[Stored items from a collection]
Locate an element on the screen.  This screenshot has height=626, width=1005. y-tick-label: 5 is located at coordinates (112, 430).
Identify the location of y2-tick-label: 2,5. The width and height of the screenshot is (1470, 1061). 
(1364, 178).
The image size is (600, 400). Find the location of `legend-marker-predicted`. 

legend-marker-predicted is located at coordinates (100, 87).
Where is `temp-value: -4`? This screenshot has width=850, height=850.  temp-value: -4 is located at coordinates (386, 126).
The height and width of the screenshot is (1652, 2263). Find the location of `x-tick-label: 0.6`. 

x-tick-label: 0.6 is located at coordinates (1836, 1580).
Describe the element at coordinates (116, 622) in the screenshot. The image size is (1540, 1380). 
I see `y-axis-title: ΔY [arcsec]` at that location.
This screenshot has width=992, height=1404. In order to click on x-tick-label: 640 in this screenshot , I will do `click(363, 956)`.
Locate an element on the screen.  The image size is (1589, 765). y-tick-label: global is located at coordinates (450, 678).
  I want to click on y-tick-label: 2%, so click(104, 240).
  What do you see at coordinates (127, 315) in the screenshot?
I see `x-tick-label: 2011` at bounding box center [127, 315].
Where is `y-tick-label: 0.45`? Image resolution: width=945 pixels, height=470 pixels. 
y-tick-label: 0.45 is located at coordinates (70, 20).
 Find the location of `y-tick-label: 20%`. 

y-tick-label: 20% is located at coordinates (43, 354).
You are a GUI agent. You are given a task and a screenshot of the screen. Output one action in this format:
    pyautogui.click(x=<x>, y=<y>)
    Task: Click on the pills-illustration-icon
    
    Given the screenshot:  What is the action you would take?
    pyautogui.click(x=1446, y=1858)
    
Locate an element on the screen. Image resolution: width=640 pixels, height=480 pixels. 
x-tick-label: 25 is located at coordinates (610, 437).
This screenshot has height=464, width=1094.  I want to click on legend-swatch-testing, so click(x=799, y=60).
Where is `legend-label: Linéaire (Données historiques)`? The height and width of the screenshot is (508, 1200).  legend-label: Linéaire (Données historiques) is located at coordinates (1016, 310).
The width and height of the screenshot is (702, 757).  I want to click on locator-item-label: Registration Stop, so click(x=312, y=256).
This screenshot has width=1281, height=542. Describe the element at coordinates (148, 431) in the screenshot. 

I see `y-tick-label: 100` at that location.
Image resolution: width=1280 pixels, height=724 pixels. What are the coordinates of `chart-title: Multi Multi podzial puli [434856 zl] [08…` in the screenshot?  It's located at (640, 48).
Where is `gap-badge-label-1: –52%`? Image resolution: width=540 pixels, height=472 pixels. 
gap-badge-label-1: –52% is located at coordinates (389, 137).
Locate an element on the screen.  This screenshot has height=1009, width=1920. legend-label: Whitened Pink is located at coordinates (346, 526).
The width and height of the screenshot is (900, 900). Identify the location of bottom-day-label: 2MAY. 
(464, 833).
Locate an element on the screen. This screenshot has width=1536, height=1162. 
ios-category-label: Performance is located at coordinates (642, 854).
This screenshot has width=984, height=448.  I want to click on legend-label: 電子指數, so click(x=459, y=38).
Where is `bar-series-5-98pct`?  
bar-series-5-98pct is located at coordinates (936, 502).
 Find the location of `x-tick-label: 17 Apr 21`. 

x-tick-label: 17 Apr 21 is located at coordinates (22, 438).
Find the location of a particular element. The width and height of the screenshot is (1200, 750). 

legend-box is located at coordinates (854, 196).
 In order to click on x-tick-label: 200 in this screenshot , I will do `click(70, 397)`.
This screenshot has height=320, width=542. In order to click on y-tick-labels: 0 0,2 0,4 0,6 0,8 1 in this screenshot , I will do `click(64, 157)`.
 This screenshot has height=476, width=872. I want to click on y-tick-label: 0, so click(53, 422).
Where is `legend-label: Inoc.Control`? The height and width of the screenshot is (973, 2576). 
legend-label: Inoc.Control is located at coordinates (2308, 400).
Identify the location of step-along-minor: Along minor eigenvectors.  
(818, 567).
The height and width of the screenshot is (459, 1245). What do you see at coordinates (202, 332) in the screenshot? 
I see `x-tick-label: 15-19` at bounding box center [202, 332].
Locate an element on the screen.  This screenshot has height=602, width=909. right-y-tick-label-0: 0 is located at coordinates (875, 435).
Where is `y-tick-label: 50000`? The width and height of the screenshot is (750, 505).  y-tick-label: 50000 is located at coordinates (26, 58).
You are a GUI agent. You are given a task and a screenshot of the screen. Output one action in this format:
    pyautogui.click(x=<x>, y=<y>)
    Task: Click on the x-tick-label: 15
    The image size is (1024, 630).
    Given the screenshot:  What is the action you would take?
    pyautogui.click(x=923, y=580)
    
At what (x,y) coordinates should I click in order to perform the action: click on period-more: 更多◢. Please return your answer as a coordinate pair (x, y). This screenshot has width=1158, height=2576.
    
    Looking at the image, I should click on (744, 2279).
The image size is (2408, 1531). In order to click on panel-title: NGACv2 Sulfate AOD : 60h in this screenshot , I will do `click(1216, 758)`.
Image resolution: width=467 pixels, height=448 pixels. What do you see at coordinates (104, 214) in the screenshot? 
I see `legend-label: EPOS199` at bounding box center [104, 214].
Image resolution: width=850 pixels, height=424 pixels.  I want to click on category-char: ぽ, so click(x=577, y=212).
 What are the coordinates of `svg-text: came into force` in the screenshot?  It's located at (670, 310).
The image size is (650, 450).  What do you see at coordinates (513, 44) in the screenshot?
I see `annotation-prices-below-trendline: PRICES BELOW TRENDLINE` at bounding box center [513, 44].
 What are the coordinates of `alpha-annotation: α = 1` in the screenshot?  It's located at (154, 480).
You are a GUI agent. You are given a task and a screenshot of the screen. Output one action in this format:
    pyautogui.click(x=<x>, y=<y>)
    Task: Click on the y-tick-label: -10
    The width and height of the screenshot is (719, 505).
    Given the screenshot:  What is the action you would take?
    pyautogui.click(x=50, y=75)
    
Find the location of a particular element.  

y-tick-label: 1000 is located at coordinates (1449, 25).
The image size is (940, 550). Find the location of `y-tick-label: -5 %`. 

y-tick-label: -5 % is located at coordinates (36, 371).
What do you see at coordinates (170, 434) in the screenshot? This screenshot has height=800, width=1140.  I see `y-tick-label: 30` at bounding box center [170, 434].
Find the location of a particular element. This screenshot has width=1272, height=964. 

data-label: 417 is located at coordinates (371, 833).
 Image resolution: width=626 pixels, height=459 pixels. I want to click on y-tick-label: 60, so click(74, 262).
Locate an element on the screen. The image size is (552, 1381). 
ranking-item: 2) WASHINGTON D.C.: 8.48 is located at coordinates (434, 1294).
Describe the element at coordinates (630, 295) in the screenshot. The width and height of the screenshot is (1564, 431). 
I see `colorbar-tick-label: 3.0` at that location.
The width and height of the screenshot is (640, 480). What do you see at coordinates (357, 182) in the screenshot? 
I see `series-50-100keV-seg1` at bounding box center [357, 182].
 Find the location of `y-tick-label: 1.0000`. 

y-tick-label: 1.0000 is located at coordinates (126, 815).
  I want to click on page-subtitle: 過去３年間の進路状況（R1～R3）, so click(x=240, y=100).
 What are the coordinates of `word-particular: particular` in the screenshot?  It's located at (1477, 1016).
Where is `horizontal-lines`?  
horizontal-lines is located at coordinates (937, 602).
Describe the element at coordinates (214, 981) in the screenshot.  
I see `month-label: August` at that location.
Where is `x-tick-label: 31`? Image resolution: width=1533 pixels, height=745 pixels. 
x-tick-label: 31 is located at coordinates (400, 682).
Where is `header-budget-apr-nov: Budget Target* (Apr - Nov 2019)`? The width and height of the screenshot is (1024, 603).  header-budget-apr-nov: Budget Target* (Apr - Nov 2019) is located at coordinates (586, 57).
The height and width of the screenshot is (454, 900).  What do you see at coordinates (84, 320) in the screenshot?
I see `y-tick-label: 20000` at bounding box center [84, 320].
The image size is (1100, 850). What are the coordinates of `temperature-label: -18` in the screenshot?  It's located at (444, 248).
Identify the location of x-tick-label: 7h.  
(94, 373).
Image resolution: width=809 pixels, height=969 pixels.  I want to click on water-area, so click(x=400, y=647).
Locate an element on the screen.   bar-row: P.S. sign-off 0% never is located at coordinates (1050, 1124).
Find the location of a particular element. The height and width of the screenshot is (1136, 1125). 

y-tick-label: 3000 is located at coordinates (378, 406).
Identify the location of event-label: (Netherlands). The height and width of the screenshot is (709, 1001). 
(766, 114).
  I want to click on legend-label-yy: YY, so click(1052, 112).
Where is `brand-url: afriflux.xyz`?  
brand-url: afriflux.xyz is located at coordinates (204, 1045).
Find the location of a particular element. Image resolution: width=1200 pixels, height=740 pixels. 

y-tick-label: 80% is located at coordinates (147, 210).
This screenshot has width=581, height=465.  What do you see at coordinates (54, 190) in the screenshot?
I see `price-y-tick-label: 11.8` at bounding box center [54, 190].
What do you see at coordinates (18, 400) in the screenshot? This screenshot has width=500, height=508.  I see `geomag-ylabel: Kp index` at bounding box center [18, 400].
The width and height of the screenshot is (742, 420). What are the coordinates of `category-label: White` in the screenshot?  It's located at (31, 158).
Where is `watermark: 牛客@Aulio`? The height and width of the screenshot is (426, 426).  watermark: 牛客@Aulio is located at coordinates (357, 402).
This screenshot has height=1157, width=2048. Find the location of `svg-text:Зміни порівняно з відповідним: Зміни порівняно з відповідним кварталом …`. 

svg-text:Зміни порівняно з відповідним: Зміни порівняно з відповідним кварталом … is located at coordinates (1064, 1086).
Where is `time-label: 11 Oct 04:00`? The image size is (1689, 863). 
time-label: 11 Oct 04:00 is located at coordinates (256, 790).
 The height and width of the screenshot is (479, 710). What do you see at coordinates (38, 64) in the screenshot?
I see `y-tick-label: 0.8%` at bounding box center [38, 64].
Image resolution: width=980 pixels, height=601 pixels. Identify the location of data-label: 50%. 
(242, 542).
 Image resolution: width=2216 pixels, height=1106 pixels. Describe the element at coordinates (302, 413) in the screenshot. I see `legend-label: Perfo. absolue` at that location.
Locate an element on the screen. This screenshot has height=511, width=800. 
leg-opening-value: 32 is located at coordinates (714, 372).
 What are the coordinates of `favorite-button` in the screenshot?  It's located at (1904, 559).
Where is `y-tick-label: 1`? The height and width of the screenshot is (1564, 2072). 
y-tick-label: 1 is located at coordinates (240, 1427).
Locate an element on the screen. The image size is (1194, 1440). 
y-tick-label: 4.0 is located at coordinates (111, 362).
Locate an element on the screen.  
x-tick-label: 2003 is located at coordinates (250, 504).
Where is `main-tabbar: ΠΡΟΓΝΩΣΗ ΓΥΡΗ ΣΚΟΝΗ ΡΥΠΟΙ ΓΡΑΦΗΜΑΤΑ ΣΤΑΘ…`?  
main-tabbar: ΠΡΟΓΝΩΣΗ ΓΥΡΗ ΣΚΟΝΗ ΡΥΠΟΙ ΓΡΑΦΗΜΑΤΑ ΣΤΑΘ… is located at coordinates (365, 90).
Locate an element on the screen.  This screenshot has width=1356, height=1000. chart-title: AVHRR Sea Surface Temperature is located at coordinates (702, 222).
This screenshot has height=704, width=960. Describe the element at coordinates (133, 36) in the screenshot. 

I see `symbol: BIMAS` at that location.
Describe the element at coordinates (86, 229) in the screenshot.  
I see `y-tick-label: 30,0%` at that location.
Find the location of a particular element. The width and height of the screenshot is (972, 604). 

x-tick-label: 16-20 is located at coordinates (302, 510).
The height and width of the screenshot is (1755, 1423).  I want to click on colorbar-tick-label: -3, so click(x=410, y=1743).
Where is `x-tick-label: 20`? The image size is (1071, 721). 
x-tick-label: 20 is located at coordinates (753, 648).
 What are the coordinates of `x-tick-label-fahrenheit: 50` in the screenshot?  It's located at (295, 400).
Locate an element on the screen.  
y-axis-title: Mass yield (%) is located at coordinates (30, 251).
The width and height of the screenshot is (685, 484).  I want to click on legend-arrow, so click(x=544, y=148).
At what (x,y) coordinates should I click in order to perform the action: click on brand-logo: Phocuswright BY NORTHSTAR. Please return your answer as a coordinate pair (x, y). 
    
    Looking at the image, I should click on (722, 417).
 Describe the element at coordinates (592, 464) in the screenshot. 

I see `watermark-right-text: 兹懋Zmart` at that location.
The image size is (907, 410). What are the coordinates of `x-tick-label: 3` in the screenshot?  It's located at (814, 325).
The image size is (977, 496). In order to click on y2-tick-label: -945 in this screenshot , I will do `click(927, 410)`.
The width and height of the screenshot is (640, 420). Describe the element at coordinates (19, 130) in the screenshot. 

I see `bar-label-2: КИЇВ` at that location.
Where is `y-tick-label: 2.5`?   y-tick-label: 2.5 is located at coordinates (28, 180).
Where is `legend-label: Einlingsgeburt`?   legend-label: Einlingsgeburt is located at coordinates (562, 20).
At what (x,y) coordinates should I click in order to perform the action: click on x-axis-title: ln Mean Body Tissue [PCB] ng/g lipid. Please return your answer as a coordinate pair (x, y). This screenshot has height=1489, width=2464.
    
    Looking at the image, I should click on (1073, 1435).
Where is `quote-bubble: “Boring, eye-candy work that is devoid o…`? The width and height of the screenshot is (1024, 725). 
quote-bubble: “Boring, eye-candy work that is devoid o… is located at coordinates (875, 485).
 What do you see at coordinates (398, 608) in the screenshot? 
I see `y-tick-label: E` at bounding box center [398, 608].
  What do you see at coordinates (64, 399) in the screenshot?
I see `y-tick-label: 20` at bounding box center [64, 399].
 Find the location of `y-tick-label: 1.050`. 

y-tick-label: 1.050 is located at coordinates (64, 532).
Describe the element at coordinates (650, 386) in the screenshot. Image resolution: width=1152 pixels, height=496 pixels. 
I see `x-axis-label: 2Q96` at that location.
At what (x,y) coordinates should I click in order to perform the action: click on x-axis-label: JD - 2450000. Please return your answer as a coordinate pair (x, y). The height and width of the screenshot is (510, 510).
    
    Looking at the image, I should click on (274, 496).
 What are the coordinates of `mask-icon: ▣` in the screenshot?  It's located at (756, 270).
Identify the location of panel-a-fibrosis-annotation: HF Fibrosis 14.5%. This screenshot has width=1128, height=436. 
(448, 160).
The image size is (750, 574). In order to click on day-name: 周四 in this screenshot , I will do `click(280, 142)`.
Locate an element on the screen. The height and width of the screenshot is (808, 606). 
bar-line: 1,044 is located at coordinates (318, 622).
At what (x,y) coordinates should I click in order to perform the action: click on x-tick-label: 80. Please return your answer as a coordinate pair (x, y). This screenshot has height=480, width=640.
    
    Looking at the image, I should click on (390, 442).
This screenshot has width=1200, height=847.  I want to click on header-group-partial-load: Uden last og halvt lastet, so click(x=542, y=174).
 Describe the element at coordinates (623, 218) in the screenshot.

Task goal -
Recast the part of the data above that opens with the line containing "at (756, 270)." and closes with the line containing "bar-line: 1,044 is" as a JSON list of strings, one string per line, skipping blank lines.

Answer to the problem -
[
  " What are the coordinates of `mask-icon: ▣` in the screenshot?  It's located at (756, 270).",
  "Identify the location of panel-a-fibrosis-annotation: HF Fibrosis 14.5%. This screenshot has width=1128, height=436. ",
  "(448, 160).",
  "The image size is (750, 574). In order to click on day-name: 周四 in this screenshot , I will do `click(280, 142)`.",
  "Locate an element on the screen. The height and width of the screenshot is (808, 606). ",
  "bar-line: 1,044 is located at coordinates (318, 622)."
]